Cette présentation sommaire des différentes théories permet de constater qu’il est impossible de se
fier de manière absolue à l’une ou l’autre. Une combinaison entre différentes théories peut probablement
apporter des solutions plus appropriées. Ceci étant, la jurisprudence fait néanmoins souvent application
de l’une des théories pour opérer les distinctions et décider si l’activité est commerciale ou non.
Chapitre II. Classification des actes de commerce
Ces actes sont énumérés aux articles 6 et 7 du code de commerce. Ils sont liés à 21 activités ( ajout
de la domiciliation - 19ème activité dans art.6 - par la loi n¨89-17 du 09/01/2019 modifiant et complétant la
loi n¨15-95 formant code de commerce) . Le code se contente de présenter les activités dont l’exercice
habituel ou professionnel permet d’acquérir la qualité de commerçant. En ce sens, le législateur s’est
référé à des activités parce qu’il considère que le recours à des actes de commerce isolé est rare dans la
pratique. Les actes de commerce sont en principe liés à des activités commerciales. Ceci est d’autant plus
vrai que les articles 6, 7 et 8 lient l’acquisition de la qualité de commerçant à l’exercice habituel ou
professionnel de l’activité commerciale. Ce qui suppose une répétition et une continuité.
En raison de la nature et des particularités des relations commerciales, le législateur a évité de
présenter une liste limitative des activités dont l’exercice peut conférer la qualité de commerçant. Il a
traduit son choix en insérant l’article 8 qui a été consacré aux activités assimilées. Ainsi a-t-il considéré
que « la qualité de commerçant s’acquiert également par l’exercice habituel ou professionnel de toutes
activités pouvant être assimilées aux activités énumérées aux articles 6 et 7 ci-dessus ». D’autres activités
exercées de manière habituelle ou professionnelle, mais non prévues par le code, peuvent donc permettre
l’acquisition de la qualité de commerçant. Il appartient à la jurisprudence de déterminer, en faisant appel
aux critères économiques et juridiques, si l’activité concernée est une activité commerciale ou non.
Il est possible de répartir les activités énumérées aux articles 6 et 7 en trois catégories :
a. L’extraction
L’extraction constitue un point de départ dans le processus de circulation des richesses. L’article
6, alinéa 4, a limité ces activités à ¨la recherche et l’exploitation des mines et des carrières¨.
Pendant longtemps, l’extraction a été exclu par la doctrine et la jurisprudence du cadre des
activités commerciales12. Différentes considérations ont justifié cette position :
- Absence d’une opération d’achat des produits concernés.
- Les produits concernés sont liés à la terre qui est considérée comme un immeuble, et les opérations
portant sur des immeubles sont civiles13.

§

= CONSIGNE 1 =
Répondez aux questions suivantes d'après l'extrait sur les actes de commerce.
(a) À combien d'activités les actes énumérés aux articles 6 et 7 sont-ils liés ?
(b) Quel article le législateur a-t-il consacré aux activités assimilées ?
(c) À quelles activités l'article 6, alinéa 4, a-t-il limité l'extraction ?
= CONSIGNE 2 =
Relevez tous les articles du code de commerce cités dans l'extrait sur les actes de commerce.
= CONSIGNE 3 =
Poursuivez l'extrait sur la classification des actes de commerce à partir de sa dernière phrase.

= Enregistrements contenus dans un jeu de données =
§

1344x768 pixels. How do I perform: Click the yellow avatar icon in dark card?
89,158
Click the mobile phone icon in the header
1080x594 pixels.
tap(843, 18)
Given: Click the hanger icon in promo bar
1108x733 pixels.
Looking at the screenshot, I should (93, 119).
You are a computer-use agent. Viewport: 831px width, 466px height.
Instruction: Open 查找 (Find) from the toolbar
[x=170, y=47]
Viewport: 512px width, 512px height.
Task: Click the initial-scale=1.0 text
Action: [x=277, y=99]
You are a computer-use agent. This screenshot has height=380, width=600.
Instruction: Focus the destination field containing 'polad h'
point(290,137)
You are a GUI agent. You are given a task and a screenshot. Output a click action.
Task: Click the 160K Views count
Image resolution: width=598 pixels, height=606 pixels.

§

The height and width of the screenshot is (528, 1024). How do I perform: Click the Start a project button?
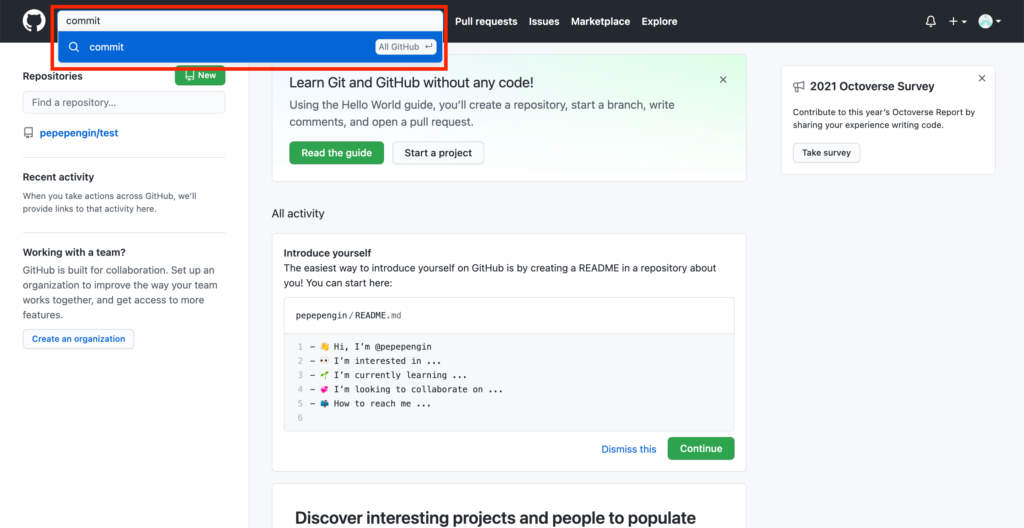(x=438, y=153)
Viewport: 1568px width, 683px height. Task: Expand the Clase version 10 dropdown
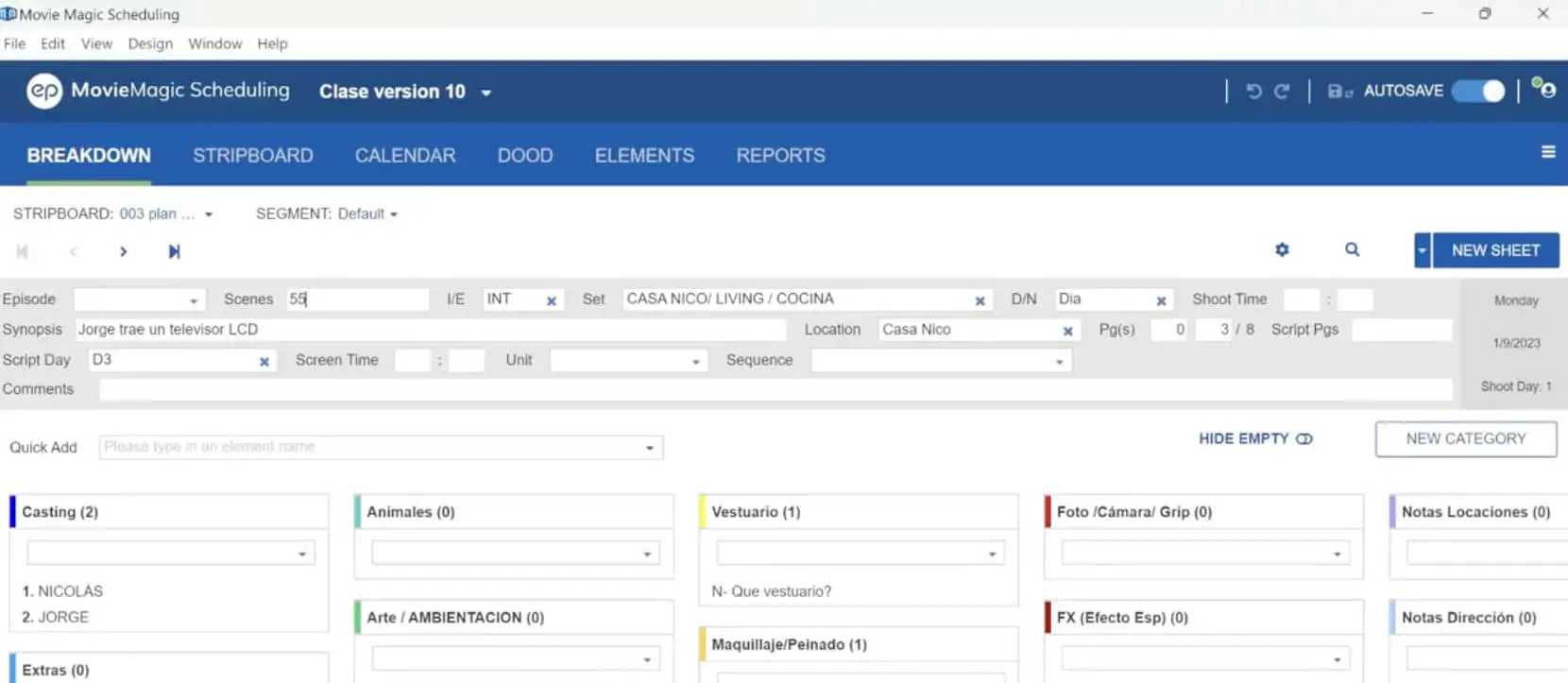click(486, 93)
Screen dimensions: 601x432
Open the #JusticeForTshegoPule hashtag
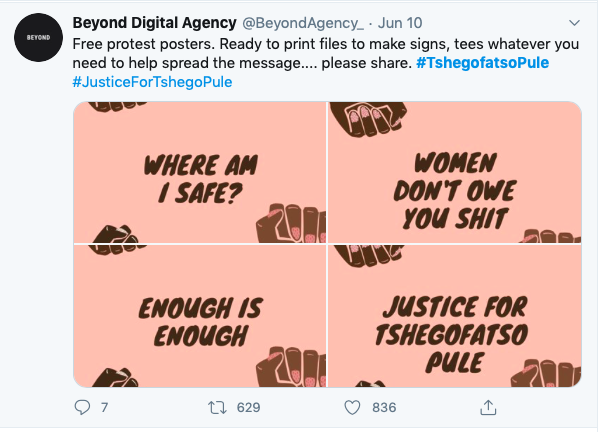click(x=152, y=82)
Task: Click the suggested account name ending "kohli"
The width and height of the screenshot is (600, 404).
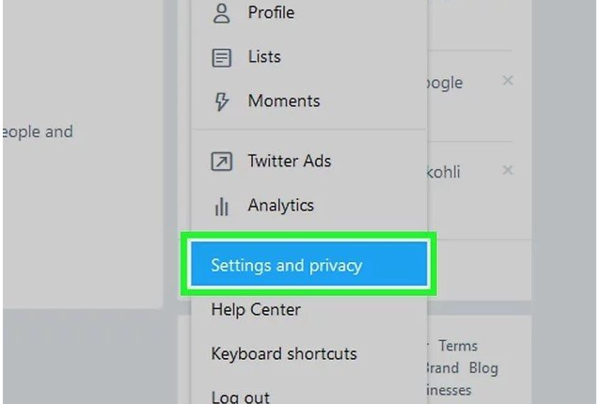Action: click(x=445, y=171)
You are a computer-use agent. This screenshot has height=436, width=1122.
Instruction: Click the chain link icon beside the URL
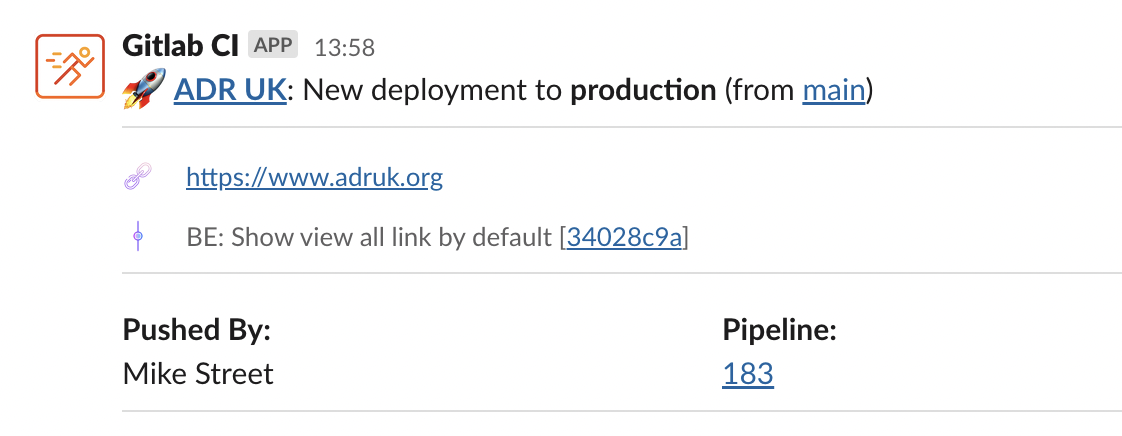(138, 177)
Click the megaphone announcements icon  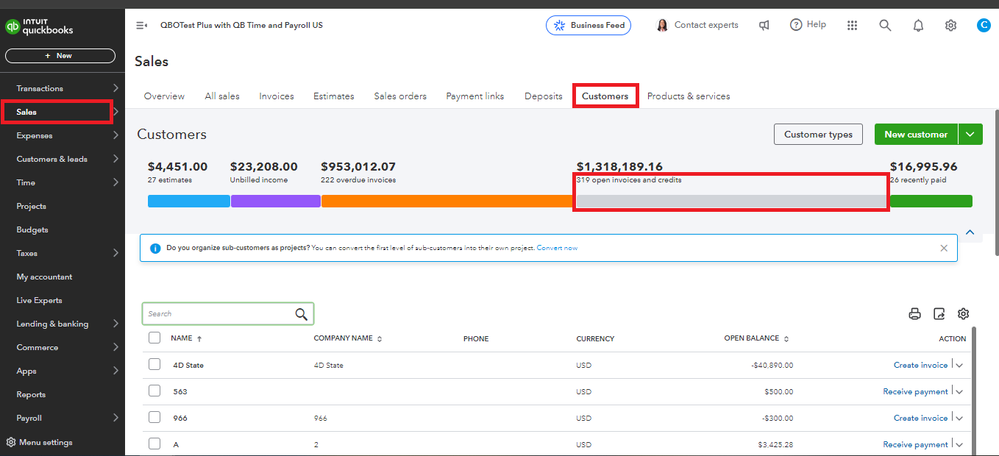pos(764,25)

§

= CORRIGÉ 1 =
(a) Ils sont liés à 21 activités.
(b) L'article 8 est consacré aux activités assimilées.
(c) L'article 6, alinéa 4, l'a limitée à la recherche et à l'exploitation des mines et des carrières.

= CORRIGÉ 2 =
L'article 6, l'article 7 et l'article 8.

= CORRIGÉ 3 =
Ces considérations ont été abandonnées. L’extraction fait aujourd’hui appel à des moyens humains
et matériels importants. Elle repose sur la spéculation, et s’organise dans le cadre d’une entreprise.
Avant le code de 1996, on distinguait entre les actes portant sur les mines et ceux liés aux
carrières. Seuls les premiers étaient considérés comme actes de commerce. Cette distinction n’est plus
retenue aujourd’hui puisque les deux types d’activités font appel à des moyens matériels et financiers
intéressants.
Les mines concernent essentiellement le charbon, les métaux, le pétrole et le gaz. Les carrières
servent à extraire des matériaux de construction : pierre, argile et marbre..
b. La transformation
* L’activité industrielle ou artisanale
Le code semble mettre les deux activités sur un pied d’égalité (art 6, al.5). Le caractère
commercial de l’activité industrielle n’est pas remis en cause. Celle-ci est à entendre comme toutes
activités portant sur des produits qui ont fait l’objet d’un achat avec intention de revendre après
transformation. Peu importe d’ailleurs que les produits de base qui ont fait l’objet de transformation aient
été achetés ou non.
L’activité industrielle comprend également la réparation. Celle-ci exige aussi des moyens
financiers et humains importants. Même si le législateur n’a pas prévu explicitement l’activité, on peut
déceler son caractère commercial en se référant au décret n¨2-97-249 du 17 avril 1997 qui précise les
activités économiques concernant les chambres de commerce, d’industrie et d’artisanat.
Peut-on considérer l’agriculteur comme commerçant ?
12
M. Mourabit, op. cit., p.27.
13
Idem.
L’activité agricole a été considérée comme activité civile en raison des spécificités et des
particularités de se secteur. La doctrine a estimé que le défaut d’une opération d’achat en vue de la
revente du produit en l’état ou après transformation permet d’exclure l’agriculture des activités
commerciales14. Ces activités sont en fait traditionnellement considérées comme civiles.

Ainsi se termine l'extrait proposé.